The announcement ends a nearly two-year-long push by the bank’s chief executive officer Vikram Pandit, 55, to boost rewards for shareholders this year. He had vowed in March to seek approval for a “meaningful” payout after the Fed objected to the New York-based firm’s initial submission for this year.
NEAR COLLAPSE
“This is Pandit bowing to reality,” said Matthew McCormick, who helps oversee US$6.2 billion at Bahl & Gaynor Inc in Cincinnati. “They don’t have the ability to return capital to the shareholders that they thought they would.”
Pandit scrapped Citigroup’s dividend in 2009 after the bank almost collapsed and took a US$45 billion bailout from US taxpayers. The lender has since repaid the rescue funds and last year it resumed a US$0.01 quarterly payment.
The Fed found in March that the firm would fall short of minimum requirements during a severe economic slump if the company proceeded with proposed payouts. Without those changes, Citigroup passed the Fed stress tests.
“Citi is one of the best-capitalized banks in the world,” the company said in the statement.

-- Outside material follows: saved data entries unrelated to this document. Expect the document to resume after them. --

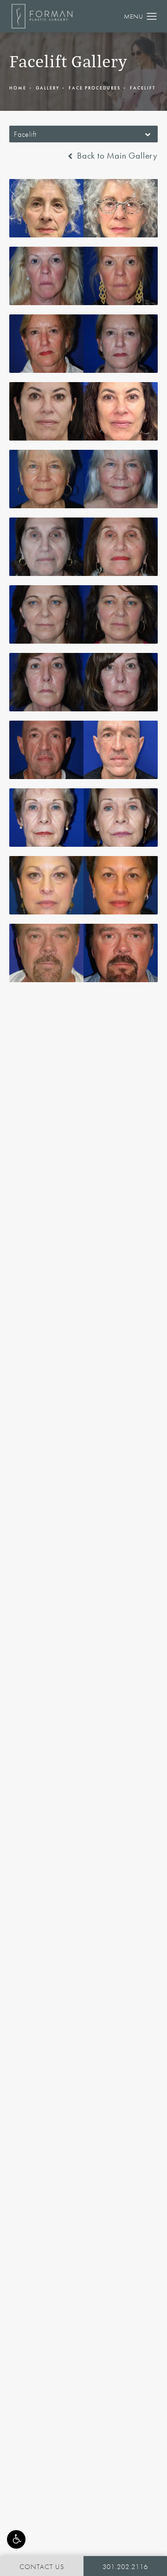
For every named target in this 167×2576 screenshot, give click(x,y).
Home (17, 88)
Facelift (142, 88)
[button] (16, 2539)
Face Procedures (95, 88)
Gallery (47, 88)
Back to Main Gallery (116, 156)
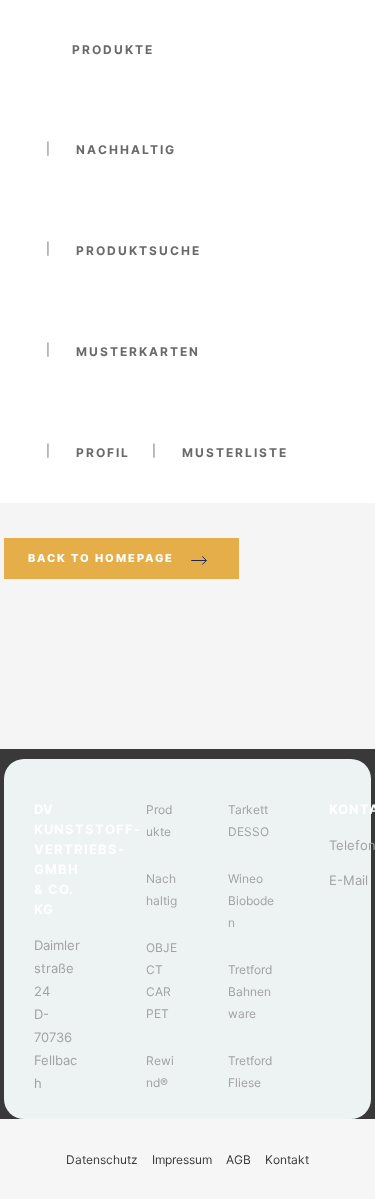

The bank’s stock has declined 24 percent since the Fed’s rejection was disclosed on March 13, closing at US$27.77 on Friday in regular New York trading.
DIVIDEND ISSUE
Pandit had planned an increased dividend or share buyback since at least October 2010, when he said on a conference call that Citigroup “should be in a position to return capital” this year. He asked shareholders for “just a little bit of patience” at an annual meeting in April last year. He said on Jan. 17 that “returning capital” this year remained one of his goals.
“The Fed doesn’t want you to overreach,” McCormick said. “They’ve got no problems slapping you down if they think that you’re over your skis.”
Citigroup said it would redeem a group of trust-preferred securities, or TruPS, and Atlanta-based lender SunTrust Banks Inc. said it would also redeem some TruPS.
DODD-FRANK ACT
The Dodd-Frank Act requires banks with more than US$15 billion of assets to phase out TruPS from capital starting next year. Regulators want capital to consist mostly of common stock and TruPS are a type of junior debt.
Some of Citigroup’s rivals received approval in March to increase rewards for shareholders. The Fed allowed JPMorgan Chase & Co, the biggest US bank, to boost its quarterly payout 20 percent to US$0.30 a share and authorized a US$15 billion stock-repurchase program, with US$12 billion approved for this year. That bank’s CEO, Jamie Dimon, halted this year’s buybacks after announcing trading losses of US$2 billion.
Wells Fargo & Co, the fourth-biggest lender, raised its quarterly dividend 83 percent to US$0.22 a share. Bank of America Corp, the second-biggest bank, did not request an increase.